I write often in this blog about the belonging that can occur in participative leadership and in well-held containers of encounter and learning. Including earlier this week, musings on temporary coherence. I write often in this blog about discovering light together (as was the case in a recent walk with friends in the photo above).

Much of the search for any of us supporting and creating change is about finding the compelling and real purpose that can nurture and enlighten it all — nurture and enlighten the things big and complex that evolve over many seasons, and, nurture and enlighten the things small and plain that happen daily like the green growing. I’m glad to be one helping to create organizational narratives that invite people in organizations to recognize what compels.

Well, Hafiz, the 13th century Persian Poet has another way of saying all of that, and it makes me smile.
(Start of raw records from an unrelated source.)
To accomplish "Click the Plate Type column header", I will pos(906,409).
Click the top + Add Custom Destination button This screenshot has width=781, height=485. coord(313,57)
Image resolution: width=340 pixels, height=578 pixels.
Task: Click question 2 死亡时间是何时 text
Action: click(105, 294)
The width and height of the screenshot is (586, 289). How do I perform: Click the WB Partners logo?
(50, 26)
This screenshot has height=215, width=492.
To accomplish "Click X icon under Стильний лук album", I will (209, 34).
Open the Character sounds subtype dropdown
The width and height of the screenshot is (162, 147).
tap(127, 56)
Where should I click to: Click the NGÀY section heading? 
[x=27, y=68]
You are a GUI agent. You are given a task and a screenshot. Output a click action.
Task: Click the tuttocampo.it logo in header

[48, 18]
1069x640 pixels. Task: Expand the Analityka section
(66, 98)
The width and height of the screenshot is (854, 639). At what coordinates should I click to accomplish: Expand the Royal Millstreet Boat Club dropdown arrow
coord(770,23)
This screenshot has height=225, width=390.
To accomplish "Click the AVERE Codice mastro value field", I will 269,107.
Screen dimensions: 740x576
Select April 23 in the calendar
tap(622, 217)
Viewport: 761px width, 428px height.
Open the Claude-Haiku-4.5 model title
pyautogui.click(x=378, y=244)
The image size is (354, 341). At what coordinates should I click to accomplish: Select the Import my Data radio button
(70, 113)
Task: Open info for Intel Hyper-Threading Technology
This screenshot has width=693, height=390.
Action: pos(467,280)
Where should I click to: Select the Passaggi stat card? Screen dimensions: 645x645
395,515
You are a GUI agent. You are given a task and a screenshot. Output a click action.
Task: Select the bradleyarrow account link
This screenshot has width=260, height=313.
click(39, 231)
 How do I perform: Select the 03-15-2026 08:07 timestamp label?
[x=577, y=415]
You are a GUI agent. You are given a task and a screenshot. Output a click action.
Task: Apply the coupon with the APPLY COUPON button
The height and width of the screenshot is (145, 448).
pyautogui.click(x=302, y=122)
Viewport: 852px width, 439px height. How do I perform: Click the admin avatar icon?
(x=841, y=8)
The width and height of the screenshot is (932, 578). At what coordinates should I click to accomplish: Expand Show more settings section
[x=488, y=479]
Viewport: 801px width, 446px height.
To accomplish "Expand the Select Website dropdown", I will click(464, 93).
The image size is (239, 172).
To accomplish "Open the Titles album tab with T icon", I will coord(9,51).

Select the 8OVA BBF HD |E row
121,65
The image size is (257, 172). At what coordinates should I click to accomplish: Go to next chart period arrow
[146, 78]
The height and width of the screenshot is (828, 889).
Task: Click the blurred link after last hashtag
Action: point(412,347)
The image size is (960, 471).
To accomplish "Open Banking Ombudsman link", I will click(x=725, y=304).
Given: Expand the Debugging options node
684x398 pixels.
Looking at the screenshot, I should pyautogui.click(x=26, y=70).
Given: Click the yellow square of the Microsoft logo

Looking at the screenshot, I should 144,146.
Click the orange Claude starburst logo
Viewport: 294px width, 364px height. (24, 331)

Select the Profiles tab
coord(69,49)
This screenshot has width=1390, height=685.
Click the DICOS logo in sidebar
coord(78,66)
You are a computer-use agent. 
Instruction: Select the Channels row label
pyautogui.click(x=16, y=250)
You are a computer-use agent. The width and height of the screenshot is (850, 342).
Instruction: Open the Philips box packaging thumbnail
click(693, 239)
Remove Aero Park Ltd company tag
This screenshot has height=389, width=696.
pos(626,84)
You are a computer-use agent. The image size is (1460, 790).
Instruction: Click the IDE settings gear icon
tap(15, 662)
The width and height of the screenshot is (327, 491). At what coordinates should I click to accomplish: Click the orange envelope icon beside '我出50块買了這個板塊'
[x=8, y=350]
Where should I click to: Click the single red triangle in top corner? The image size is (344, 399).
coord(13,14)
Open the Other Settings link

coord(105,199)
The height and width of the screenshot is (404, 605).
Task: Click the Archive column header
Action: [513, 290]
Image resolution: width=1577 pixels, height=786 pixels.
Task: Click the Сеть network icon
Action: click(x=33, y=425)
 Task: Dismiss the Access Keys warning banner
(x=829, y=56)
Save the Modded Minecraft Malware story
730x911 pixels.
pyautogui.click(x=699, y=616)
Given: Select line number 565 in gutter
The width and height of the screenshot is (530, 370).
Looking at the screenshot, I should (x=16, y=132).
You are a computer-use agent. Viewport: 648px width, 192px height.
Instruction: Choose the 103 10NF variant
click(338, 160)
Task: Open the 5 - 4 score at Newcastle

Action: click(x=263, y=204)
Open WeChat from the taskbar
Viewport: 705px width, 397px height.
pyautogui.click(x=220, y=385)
What a thing to invite people to the dance of life, occurring in so many communities and teams.

For inspiration.

I sometimes forget
that I was created for Joy.
My mind is too busy.

My Heart is too heavy
for me to remember
that I have been
called to dance
the Sacred dance of life.

I was created to smile.
To Love.
To be lifted up.
And to lift others up.

O’ Sacred One,
untangle my feet
from all that ensnares.

Free my soul
that we might
Dance
and that our dancing
might be contagious.

4 Replies to “Thank You Hafiz”

  1. “nurture and enlighten” …

    and yes,

    “I was created for Joy.”

    The image that came to me reading further down in the poem from Hafiz was of being underwater, my legs and feet entangled in seaweed, me struggling to get free, and then suddenly released and rising to the surface of the water with that burst of relief and the great inhale of breath and the instant appreciation for being ALIVE. Maybe that image is a little bit scary as it begins. But that’s how I’ve felt about my life for many years, that I was drowning and struggling to be freed of what ensnared me. It was the coming together of many things and persistent attention on my part, but ultimately it was also my determination that I would not die that way … I would not die without knowing what it is to be alive.

    1. Thx Saoirse. It is the journey, I feel, for most humans to seek and claim a kind of freedom. Sometimes it is joy-filled. Sometimes it is with terror. I’m glad for people like yourself, that dare to take such journeys, and that have capacity to hold space for others taking such journeys. A bow.